[Provided data Boundary: Start]

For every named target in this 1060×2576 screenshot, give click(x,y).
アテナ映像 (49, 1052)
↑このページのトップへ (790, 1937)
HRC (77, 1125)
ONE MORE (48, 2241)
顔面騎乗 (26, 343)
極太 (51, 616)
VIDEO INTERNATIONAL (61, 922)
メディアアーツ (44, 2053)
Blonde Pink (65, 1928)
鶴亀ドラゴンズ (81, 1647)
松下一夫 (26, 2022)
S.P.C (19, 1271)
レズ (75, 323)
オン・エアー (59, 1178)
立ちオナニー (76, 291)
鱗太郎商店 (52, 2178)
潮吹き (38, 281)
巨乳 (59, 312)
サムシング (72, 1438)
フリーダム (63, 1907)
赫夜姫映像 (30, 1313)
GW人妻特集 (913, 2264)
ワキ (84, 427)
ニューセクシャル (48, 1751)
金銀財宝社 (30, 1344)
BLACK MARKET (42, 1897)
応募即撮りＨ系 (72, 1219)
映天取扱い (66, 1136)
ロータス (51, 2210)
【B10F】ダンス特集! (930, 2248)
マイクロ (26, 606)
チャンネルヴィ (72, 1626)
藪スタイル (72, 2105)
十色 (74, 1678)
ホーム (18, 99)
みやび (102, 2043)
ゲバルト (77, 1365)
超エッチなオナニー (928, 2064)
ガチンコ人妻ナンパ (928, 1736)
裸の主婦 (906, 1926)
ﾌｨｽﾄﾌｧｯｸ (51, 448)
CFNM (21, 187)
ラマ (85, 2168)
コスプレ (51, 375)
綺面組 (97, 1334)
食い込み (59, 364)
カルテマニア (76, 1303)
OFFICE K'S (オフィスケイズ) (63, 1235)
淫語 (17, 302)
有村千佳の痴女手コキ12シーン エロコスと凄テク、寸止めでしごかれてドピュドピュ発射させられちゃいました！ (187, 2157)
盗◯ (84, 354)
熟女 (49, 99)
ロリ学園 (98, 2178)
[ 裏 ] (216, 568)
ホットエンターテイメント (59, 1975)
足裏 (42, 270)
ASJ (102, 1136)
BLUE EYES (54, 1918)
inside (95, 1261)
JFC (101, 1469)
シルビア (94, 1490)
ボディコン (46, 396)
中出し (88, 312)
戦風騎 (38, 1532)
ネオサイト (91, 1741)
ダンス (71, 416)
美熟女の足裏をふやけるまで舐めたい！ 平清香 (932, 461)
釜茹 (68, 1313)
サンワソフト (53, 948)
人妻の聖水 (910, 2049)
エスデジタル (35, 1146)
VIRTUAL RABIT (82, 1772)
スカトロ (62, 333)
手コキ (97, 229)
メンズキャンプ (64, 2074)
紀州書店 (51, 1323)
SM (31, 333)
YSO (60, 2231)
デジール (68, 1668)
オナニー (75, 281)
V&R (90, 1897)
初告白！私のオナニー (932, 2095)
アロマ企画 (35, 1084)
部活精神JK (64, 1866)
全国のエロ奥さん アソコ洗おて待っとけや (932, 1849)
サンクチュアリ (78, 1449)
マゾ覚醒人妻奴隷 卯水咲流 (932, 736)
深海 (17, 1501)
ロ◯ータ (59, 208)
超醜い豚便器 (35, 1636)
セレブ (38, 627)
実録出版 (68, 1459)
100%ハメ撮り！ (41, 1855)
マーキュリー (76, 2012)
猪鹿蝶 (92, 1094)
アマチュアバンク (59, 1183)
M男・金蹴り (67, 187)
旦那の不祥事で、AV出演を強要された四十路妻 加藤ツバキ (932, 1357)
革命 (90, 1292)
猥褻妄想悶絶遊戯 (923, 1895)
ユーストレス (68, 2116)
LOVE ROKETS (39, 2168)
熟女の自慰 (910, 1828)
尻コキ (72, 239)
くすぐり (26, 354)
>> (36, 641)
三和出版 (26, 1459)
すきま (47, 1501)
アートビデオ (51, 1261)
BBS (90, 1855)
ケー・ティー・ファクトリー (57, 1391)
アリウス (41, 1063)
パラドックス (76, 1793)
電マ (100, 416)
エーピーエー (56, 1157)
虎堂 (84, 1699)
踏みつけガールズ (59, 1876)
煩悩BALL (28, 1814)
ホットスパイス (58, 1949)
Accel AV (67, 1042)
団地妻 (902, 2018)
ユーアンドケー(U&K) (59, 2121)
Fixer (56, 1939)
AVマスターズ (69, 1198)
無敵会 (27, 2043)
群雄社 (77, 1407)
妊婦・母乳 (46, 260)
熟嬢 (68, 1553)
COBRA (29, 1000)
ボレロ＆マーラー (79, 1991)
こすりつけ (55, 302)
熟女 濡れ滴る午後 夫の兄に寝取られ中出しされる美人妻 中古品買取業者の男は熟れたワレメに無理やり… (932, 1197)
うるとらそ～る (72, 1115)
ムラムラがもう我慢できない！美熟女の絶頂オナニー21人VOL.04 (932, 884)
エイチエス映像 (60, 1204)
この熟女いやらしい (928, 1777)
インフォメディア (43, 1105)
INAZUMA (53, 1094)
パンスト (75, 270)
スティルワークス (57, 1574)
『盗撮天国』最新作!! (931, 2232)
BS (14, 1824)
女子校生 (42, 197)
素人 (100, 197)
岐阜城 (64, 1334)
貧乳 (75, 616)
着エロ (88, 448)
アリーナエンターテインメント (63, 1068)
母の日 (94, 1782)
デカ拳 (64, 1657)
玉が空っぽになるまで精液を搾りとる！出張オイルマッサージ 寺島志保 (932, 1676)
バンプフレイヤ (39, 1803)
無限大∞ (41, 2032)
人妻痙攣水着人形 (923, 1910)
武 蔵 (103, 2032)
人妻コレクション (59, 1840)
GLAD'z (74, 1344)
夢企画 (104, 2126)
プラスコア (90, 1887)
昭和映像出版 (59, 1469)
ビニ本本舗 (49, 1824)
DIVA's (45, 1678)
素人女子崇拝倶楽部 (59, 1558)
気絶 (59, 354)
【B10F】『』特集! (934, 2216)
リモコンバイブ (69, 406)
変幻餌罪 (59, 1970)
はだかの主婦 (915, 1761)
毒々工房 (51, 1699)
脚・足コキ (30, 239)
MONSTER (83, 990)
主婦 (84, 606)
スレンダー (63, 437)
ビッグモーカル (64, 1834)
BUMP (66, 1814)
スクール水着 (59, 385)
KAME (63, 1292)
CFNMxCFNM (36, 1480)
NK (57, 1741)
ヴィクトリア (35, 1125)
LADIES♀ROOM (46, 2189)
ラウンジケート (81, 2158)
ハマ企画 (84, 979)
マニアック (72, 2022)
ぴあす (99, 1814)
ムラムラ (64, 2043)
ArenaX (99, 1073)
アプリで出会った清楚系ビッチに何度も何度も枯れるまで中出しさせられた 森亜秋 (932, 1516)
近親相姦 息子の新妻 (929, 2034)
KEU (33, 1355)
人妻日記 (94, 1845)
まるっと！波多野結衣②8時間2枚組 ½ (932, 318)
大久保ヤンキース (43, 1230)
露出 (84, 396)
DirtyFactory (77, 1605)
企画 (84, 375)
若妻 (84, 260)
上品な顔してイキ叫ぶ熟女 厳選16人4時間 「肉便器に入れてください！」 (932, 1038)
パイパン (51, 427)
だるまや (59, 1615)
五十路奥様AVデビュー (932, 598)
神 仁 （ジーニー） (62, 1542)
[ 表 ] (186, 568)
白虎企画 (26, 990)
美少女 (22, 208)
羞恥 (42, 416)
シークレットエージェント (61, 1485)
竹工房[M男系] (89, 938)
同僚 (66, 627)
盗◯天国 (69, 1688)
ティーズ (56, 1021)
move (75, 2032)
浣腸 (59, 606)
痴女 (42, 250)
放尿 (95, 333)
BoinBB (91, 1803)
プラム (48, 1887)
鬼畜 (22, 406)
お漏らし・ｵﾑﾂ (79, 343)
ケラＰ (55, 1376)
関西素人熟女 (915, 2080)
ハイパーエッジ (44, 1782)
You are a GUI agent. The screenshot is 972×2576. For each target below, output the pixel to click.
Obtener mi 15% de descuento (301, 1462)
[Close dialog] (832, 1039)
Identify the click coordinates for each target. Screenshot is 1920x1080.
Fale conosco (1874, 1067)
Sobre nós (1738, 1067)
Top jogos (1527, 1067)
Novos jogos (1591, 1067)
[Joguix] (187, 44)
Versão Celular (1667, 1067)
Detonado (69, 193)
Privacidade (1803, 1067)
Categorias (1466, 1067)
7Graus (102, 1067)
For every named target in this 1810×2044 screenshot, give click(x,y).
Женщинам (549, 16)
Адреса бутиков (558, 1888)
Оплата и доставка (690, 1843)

[Provided data Boundary: End]

Your objective: Scan the material line by line and report each one that contains "named".

Response area:
For every named target in this 1060×2576 screenshot, give click(x,y).
For every named target in this 1810×2044 screenshot, give click(x,y).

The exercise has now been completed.